_Saved entries:_

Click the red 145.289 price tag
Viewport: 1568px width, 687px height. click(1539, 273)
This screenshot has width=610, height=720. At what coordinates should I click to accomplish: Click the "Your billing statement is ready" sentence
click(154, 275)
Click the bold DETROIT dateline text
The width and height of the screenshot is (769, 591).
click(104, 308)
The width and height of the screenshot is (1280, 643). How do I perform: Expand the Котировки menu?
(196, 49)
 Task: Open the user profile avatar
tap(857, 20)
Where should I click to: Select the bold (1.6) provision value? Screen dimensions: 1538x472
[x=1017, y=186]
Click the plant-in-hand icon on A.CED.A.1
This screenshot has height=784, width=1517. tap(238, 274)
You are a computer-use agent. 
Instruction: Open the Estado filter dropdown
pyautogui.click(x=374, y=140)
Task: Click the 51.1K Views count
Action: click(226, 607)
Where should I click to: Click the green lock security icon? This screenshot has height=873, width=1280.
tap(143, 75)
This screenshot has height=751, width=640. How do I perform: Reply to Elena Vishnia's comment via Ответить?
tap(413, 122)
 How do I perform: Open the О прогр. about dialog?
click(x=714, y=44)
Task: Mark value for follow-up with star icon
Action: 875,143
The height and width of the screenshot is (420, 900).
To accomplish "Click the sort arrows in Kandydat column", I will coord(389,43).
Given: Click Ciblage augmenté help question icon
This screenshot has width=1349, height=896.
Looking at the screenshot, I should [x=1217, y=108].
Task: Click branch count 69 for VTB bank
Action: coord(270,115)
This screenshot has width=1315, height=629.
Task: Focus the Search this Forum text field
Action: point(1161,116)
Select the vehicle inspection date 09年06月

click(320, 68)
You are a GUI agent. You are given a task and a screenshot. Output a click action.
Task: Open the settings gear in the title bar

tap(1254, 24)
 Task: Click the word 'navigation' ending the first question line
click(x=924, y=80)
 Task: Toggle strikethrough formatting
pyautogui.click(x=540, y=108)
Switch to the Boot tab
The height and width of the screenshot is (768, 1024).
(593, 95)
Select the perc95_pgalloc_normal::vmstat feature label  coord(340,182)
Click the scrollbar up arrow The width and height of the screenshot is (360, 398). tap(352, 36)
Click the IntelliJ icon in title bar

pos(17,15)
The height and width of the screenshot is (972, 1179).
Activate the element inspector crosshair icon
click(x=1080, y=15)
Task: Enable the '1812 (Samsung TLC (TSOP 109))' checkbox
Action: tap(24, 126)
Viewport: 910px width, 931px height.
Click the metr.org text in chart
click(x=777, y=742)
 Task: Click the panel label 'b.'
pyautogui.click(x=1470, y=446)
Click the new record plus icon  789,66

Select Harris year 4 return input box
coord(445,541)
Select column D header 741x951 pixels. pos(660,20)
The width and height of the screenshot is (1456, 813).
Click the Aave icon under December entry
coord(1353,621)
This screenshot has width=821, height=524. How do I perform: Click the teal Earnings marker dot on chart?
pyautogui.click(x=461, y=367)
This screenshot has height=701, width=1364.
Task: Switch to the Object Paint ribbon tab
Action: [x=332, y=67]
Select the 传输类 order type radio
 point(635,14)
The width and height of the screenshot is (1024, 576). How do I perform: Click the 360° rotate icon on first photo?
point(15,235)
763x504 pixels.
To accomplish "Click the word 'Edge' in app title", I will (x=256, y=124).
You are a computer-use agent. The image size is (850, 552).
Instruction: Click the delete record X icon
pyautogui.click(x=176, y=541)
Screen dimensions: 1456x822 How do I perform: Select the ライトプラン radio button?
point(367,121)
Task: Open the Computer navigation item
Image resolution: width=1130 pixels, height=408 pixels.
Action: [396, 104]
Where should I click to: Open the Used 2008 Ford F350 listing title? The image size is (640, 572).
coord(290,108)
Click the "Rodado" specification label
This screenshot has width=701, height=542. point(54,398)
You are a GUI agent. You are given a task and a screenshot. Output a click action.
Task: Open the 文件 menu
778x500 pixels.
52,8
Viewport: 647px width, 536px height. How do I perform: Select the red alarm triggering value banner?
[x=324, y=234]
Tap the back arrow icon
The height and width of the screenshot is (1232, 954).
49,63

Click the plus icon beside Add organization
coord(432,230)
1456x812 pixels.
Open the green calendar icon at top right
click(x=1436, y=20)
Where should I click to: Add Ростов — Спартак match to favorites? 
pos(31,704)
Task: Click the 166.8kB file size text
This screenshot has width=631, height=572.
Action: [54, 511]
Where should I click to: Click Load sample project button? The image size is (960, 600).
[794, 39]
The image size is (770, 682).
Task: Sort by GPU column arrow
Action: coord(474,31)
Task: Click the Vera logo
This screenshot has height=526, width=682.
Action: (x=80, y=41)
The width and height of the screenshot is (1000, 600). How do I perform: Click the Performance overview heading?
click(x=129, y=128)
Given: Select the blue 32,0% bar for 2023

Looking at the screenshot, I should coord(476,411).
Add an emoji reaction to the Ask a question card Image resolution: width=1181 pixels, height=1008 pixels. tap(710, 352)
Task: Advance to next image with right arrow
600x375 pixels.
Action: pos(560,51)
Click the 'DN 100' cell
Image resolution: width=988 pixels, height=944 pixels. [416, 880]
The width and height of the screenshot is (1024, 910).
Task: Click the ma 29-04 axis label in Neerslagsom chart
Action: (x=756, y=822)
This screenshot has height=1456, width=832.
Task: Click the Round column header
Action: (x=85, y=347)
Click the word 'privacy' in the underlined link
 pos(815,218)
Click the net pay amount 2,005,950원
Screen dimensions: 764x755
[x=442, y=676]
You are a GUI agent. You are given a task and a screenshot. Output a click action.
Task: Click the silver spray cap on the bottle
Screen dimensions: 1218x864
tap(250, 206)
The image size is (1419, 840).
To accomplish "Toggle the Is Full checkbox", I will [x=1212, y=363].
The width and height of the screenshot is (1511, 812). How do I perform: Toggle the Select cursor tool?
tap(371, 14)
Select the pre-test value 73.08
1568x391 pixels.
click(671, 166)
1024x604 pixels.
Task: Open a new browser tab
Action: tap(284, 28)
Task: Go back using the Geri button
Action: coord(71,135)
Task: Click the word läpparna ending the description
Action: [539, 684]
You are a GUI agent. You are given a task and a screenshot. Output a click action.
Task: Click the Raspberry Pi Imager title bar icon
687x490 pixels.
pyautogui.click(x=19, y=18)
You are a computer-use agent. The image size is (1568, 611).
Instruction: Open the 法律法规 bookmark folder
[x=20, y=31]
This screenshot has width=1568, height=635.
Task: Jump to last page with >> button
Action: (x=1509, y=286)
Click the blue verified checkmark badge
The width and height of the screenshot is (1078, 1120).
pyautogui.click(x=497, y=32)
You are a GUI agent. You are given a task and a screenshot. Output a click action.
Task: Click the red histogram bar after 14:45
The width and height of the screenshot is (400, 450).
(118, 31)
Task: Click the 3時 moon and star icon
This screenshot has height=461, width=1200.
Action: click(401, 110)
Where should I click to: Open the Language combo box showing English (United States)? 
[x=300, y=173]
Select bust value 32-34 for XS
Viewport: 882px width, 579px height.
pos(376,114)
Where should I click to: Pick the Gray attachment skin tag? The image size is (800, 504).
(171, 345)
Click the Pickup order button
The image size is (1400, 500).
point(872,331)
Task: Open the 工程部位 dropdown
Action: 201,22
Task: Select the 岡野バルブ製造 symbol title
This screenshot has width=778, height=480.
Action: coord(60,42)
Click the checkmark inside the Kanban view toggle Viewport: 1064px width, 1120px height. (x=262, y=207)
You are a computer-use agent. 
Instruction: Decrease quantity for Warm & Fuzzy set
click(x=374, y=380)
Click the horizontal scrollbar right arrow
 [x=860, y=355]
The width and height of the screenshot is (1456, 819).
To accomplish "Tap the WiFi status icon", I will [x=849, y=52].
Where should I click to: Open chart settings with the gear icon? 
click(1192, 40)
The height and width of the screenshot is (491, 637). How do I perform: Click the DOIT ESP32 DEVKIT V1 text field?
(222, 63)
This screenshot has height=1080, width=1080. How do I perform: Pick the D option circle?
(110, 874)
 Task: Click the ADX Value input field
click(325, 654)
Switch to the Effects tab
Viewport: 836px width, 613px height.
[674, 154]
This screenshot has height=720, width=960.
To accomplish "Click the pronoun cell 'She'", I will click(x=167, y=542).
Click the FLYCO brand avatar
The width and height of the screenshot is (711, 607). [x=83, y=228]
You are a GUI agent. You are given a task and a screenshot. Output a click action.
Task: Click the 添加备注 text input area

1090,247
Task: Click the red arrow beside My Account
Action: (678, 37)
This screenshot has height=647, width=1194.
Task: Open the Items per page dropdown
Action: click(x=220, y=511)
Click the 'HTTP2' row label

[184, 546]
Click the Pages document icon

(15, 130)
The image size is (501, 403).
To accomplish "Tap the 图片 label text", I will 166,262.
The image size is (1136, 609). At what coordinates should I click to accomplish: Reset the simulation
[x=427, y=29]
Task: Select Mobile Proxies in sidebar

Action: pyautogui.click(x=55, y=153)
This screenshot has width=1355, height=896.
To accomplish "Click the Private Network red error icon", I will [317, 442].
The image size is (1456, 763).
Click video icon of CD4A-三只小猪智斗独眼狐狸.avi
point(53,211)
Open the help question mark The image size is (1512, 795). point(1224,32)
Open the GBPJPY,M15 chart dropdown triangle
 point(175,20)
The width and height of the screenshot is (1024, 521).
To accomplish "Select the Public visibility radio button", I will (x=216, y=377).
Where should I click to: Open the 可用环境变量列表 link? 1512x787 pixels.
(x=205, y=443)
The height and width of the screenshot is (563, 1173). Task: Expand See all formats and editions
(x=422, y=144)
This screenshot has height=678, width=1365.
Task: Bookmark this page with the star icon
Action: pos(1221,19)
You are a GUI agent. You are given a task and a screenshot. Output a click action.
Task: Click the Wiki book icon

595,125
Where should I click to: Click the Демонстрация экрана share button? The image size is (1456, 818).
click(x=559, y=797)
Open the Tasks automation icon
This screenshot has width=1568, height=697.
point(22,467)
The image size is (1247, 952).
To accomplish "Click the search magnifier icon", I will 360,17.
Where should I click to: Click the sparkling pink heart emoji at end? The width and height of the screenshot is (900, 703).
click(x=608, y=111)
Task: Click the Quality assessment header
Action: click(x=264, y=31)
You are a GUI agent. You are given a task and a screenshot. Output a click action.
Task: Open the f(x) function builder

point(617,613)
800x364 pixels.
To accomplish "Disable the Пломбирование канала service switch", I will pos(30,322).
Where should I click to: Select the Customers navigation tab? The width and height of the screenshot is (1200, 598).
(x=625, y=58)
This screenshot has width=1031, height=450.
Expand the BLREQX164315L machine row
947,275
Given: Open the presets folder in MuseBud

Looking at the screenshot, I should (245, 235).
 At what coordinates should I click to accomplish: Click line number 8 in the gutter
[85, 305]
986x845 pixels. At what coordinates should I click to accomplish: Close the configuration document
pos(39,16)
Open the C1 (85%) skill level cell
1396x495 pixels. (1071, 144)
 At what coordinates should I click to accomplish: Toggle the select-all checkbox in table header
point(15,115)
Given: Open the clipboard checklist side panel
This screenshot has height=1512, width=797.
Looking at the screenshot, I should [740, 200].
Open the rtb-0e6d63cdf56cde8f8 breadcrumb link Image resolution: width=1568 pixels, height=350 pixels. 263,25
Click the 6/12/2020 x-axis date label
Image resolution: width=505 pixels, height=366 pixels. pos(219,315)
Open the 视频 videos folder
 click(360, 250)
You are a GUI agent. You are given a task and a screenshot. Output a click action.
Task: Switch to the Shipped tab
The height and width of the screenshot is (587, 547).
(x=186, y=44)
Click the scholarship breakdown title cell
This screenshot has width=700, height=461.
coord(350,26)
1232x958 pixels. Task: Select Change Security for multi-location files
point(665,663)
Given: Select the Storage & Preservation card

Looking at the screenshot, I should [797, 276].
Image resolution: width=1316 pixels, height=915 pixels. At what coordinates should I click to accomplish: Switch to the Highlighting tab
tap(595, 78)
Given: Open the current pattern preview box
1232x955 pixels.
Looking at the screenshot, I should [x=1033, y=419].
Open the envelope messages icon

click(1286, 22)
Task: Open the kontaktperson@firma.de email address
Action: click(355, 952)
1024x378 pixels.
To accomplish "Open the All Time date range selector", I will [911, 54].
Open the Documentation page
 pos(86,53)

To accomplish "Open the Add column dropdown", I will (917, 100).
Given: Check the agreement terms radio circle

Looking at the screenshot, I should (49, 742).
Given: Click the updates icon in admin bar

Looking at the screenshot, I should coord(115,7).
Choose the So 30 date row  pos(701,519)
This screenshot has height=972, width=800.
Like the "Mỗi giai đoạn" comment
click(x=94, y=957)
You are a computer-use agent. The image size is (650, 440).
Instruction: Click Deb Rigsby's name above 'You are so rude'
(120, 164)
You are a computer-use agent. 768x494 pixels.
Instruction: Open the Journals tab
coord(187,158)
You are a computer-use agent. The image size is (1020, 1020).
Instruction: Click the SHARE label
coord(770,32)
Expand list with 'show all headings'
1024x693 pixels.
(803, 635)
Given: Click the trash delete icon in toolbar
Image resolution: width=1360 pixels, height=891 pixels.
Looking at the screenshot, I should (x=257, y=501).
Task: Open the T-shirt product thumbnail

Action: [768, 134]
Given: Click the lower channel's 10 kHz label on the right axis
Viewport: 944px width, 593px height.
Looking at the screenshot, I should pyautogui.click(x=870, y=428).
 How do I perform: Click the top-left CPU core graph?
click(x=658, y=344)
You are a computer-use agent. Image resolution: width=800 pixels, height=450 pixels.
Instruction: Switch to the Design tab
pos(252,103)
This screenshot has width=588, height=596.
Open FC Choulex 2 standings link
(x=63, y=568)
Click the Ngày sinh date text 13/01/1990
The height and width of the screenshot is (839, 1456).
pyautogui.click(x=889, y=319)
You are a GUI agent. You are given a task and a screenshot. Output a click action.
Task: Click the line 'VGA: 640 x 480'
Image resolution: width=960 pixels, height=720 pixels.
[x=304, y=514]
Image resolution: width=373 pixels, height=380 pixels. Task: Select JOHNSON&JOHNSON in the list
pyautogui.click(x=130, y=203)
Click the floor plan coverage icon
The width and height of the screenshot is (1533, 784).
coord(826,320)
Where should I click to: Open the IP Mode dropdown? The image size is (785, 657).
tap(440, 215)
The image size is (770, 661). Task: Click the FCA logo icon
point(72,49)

_Your task:_ Copy range, inclusive: the line holding "This screenshot has width=821, height=524." to the line holding "Task: Click the 166.8kB file size text". Reproduce exactly those lines of the records above and no others.

_Result below:_
This screenshot has width=821, height=524. How do I perform: Click the teal Earnings marker dot on chart?
pyautogui.click(x=461, y=367)
This screenshot has height=701, width=1364.
Task: Switch to the Object Paint ribbon tab
Action: [x=332, y=67]
Select the 传输类 order type radio
 point(635,14)
The width and height of the screenshot is (1024, 576). How do I perform: Click the 360° rotate icon on first photo?
point(15,235)
763x504 pixels.
To accomplish "Click the word 'Edge' in app title", I will (x=256, y=124).
You are a computer-use agent. The image size is (850, 552).
Instruction: Click the delete record X icon
pyautogui.click(x=176, y=541)
Screen dimensions: 1456x822 How do I perform: Select the ライトプラン radio button?
point(367,121)
Task: Open the Computer navigation item
Image resolution: width=1130 pixels, height=408 pixels.
Action: [396, 104]
Where should I click to: Open the Used 2008 Ford F350 listing title? The image size is (640, 572).
coord(290,108)
Click the "Rodado" specification label
This screenshot has width=701, height=542. point(54,398)
You are a GUI agent. You are given a task and a screenshot. Output a click action.
Task: Open the 文件 menu
778x500 pixels.
52,8
Viewport: 647px width, 536px height. How do I perform: Select the red alarm triggering value banner?
[x=324, y=234]
Tap the back arrow icon
The height and width of the screenshot is (1232, 954).
49,63

Click the plus icon beside Add organization
coord(432,230)
1456x812 pixels.
Open the green calendar icon at top right
click(x=1436, y=20)
Where should I click to: Add Ростов — Спартак match to favorites? 
pos(31,704)
Task: Click the 166.8kB file size text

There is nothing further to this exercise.